Mettre un point aux armes de poing

Il serait plus important de connaître les causes réelles de la hausse de la criminalité à Montréal dans certains quartiers, plutôt que d’apprendre par les médias que la présence policière sera augmentée, dans ces mêmes quartiers, pour assurer la sûreté des rues. Pour le citoyen lambda dont je suis, ce n’est pas très rassurant.

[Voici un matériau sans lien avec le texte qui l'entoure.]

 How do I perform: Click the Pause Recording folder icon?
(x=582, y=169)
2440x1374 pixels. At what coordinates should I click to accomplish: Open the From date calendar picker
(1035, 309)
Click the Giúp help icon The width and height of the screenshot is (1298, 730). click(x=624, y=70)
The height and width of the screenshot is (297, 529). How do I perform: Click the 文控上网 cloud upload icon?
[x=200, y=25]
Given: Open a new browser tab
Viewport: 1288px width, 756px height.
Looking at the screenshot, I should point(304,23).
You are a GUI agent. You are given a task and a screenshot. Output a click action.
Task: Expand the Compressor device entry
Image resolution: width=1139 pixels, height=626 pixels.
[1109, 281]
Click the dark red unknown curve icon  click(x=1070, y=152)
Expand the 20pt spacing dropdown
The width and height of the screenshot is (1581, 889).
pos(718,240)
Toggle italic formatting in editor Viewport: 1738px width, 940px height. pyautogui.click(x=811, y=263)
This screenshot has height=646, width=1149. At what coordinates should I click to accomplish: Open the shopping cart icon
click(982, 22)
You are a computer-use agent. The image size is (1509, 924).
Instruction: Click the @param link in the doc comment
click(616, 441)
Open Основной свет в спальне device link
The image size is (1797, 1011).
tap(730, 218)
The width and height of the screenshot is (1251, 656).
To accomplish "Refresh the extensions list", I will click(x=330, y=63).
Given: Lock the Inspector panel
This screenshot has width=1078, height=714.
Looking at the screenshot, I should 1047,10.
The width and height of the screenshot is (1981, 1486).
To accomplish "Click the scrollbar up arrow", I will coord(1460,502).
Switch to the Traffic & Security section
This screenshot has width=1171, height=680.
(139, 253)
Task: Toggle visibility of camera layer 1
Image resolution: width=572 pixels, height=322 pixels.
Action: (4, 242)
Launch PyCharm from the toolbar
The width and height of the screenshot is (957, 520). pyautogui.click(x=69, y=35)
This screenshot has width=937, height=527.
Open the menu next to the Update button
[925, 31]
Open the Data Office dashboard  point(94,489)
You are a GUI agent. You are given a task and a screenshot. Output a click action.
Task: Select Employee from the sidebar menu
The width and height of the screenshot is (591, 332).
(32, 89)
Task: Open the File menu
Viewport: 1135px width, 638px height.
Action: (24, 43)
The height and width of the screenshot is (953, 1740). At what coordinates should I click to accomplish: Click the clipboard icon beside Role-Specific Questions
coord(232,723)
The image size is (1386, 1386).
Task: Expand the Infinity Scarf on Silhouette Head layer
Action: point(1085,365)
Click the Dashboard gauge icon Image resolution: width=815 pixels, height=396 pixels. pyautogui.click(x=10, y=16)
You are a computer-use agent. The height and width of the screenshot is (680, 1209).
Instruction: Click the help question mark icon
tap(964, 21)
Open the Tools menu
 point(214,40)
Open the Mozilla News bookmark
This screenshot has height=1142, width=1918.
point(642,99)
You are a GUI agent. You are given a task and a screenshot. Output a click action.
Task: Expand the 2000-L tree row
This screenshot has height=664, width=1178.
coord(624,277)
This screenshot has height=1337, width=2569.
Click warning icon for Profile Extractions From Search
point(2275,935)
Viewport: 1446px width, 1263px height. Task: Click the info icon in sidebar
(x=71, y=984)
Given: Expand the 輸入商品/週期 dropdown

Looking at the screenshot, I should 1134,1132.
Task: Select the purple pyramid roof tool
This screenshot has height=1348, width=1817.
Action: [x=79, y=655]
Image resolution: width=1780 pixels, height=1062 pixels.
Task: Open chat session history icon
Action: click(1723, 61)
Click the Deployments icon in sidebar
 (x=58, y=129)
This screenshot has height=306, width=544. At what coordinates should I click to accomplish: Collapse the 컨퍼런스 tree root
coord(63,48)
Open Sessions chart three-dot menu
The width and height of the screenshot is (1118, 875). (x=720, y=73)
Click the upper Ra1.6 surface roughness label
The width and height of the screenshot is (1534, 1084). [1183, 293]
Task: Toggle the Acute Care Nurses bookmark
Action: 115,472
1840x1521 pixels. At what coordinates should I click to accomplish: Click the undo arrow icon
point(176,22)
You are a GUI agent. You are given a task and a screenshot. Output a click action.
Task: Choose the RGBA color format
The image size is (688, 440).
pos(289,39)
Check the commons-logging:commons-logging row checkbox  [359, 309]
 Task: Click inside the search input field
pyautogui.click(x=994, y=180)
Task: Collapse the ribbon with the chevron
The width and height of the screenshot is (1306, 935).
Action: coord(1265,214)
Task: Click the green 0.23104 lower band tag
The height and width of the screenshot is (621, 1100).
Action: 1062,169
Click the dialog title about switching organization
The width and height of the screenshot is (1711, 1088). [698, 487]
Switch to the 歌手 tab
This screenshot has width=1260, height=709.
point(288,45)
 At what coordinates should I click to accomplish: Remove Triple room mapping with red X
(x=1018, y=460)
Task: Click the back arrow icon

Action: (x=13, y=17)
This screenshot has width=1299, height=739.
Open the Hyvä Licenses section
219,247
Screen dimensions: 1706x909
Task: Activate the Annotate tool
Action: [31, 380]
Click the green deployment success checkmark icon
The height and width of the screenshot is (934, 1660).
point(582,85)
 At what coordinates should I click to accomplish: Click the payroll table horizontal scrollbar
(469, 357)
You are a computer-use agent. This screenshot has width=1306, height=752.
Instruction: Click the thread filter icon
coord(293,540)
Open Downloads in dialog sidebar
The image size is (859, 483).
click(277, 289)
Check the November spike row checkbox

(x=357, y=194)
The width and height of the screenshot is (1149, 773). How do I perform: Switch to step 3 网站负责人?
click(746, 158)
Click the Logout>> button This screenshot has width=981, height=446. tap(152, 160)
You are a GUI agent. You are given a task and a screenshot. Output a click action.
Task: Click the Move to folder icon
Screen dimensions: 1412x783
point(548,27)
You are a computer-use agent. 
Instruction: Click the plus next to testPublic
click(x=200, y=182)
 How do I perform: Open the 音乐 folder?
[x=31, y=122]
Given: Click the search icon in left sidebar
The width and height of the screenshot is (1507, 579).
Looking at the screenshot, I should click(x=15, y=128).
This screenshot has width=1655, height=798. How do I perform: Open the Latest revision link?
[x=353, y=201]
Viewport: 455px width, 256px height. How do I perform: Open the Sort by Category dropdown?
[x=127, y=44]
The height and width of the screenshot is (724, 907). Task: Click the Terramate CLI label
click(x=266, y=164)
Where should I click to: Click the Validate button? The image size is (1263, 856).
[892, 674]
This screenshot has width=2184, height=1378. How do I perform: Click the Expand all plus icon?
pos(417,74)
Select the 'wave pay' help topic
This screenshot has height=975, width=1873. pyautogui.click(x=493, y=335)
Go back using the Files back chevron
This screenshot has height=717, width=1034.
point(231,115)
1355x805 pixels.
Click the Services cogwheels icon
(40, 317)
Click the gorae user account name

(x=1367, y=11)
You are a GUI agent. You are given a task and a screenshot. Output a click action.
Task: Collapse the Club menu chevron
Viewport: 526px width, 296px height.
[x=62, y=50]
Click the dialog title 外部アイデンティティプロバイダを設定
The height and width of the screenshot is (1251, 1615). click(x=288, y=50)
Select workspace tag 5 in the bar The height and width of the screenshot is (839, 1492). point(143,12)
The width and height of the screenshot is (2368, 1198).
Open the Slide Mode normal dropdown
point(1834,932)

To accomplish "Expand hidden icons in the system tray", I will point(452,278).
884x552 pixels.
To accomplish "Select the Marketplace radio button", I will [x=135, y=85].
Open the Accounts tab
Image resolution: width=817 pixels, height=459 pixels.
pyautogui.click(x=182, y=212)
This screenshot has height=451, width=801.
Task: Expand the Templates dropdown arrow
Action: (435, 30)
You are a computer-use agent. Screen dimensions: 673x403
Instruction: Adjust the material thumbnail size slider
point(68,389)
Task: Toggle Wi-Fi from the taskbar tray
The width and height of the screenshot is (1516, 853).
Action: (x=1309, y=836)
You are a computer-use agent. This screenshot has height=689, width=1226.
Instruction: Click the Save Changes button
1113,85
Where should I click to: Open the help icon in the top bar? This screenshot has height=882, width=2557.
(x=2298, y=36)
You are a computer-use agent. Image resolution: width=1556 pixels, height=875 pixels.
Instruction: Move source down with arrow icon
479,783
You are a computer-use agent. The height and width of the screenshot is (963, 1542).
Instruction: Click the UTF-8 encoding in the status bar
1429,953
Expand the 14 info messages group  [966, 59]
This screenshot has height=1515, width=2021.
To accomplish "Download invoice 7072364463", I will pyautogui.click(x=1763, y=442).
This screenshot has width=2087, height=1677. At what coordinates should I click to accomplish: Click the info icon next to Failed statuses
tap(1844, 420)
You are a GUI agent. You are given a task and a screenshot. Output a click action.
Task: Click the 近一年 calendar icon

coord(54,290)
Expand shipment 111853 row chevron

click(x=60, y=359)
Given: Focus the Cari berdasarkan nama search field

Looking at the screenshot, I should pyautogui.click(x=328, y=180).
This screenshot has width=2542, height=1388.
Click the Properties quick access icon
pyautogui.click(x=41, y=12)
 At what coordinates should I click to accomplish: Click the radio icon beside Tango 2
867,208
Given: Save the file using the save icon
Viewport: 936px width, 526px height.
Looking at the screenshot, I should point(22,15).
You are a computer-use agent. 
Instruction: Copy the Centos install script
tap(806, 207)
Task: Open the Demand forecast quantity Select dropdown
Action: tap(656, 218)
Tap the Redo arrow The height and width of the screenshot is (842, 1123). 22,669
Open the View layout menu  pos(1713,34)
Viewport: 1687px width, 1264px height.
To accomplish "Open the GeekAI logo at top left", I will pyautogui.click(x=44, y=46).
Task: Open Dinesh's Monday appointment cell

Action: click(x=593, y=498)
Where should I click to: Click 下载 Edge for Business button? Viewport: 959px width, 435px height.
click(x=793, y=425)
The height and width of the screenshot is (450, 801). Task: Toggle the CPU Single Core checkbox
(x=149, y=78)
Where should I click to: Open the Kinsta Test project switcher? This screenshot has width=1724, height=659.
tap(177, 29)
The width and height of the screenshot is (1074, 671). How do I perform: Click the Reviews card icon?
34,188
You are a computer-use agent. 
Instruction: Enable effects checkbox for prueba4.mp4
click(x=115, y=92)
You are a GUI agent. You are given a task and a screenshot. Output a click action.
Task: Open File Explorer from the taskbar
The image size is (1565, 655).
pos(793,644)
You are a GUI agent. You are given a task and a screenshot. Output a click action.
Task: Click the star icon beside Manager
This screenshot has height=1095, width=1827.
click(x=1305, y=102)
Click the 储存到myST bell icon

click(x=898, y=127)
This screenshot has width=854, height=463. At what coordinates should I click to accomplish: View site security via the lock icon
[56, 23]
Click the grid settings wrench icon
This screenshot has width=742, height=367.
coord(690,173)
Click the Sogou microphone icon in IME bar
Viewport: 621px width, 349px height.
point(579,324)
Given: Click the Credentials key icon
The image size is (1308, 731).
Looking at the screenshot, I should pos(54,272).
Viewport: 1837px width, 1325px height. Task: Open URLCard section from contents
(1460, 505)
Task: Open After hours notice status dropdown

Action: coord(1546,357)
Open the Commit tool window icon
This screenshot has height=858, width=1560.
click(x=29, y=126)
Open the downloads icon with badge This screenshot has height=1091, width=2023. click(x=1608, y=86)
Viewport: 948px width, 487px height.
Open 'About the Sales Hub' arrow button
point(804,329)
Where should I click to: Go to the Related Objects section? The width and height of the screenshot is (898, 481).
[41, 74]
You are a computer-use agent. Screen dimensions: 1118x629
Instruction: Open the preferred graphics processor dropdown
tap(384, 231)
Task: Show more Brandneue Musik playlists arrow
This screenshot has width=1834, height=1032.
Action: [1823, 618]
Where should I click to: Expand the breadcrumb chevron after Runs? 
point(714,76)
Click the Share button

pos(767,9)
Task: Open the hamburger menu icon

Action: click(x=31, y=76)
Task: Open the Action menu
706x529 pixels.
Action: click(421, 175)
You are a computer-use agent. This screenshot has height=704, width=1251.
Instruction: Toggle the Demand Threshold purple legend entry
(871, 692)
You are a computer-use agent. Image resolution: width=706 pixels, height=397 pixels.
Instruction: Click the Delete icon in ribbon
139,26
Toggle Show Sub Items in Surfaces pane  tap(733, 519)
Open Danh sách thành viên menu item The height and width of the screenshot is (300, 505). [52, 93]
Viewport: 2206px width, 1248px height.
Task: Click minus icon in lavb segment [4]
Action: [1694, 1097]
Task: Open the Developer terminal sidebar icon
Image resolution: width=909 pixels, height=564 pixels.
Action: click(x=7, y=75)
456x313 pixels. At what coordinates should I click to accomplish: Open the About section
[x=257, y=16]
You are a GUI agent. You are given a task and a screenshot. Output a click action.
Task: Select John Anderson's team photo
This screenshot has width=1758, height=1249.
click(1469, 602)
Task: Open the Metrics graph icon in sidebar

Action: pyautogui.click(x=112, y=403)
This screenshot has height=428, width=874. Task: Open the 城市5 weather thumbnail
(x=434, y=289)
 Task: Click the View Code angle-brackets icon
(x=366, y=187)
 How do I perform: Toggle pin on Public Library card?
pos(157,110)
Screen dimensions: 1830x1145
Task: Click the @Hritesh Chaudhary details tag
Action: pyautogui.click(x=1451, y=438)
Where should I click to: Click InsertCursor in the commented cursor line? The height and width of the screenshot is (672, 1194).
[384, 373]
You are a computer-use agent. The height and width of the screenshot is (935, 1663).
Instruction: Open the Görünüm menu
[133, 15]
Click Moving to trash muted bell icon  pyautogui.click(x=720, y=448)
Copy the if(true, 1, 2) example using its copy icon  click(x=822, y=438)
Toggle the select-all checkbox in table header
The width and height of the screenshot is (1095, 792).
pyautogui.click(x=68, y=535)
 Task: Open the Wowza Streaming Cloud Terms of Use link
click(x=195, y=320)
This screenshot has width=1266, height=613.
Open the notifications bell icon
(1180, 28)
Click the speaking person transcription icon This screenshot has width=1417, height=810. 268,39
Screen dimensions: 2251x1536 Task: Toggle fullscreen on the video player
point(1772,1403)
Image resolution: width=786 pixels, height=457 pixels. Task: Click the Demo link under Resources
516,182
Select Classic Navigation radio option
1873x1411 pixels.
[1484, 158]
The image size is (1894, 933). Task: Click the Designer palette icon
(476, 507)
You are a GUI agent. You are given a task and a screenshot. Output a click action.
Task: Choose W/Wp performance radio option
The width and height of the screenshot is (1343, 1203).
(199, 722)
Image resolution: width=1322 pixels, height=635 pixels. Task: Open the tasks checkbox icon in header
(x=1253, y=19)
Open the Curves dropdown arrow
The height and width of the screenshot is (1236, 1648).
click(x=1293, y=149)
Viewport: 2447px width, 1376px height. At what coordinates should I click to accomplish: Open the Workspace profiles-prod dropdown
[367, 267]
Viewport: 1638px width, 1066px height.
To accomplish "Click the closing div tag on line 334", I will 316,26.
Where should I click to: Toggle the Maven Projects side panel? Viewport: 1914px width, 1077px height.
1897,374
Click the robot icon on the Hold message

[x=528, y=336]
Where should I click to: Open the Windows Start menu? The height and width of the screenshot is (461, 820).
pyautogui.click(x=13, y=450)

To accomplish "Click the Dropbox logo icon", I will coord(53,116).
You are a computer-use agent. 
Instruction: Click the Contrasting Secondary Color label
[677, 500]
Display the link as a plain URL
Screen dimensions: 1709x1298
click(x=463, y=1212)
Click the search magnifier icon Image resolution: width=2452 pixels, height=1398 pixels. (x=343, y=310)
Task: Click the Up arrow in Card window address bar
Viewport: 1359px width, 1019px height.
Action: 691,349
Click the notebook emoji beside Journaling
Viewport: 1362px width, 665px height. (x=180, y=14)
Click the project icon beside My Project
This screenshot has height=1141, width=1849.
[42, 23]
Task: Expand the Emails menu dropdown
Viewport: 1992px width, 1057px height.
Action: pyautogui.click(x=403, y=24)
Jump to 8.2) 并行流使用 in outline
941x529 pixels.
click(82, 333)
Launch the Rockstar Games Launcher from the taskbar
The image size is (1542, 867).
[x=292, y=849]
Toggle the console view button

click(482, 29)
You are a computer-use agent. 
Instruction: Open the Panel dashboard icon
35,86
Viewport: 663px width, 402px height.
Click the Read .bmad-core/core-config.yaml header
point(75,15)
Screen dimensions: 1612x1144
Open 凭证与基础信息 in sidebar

Les images honteuses, voire dégradantes, de l’intervention des policiers de Québec, le week-end dernier, n’ont rien de rassurant. Au contraire, elles sont dévastatrices sur le plan de la confiance des individus envers les forces de l’ordre. Non, je ne suis pas un expert en la matière, mais je pense sincèrement que ce n’est pas en augmentant la présence policière dans un quartier chaud qu’on résoudra le problème des violences armées, mais plutôt l’inverse. Cette violence augmentera dramatiquement, exponentiellement même avec le nombre d’agents présents sur le terrain. Ici, Paris, Toronto, Bruxelles en sont de parfaits exemples. Là où les forces policières gagnent en visibilité, ces mêmes violences armées prennent du terrain et étendent leur territoire à d’autres lieux.

On le sait, le dossier du contrôle des armes de poing est un sujet sensible dont aucun ordre de gouvernement ne semble vouloir s’occuper présentement. Pour quelle raison ? Le lobby des armes à feu est puissant. Récemment, on apprenait que plusieurs armes fantômes en circulation, dont le numéro de série a été limé, provenaient d’un réseau de contrebande des Forces armées américaines. Comment transitent-elles jusqu’ici ? Cette question de la circulation des armes à feu illégales dans les milieux criminalisés locaux est fondamentale. S’en procurer une semble aujourd’hui plus facile à obtenir qu’un rendez-vous avec son coiffeur. C’est à la source même qu’il faut identifier le problème, non pas quand un adolescent gît au sol victime d’une balle meurtrière tirée au hasard.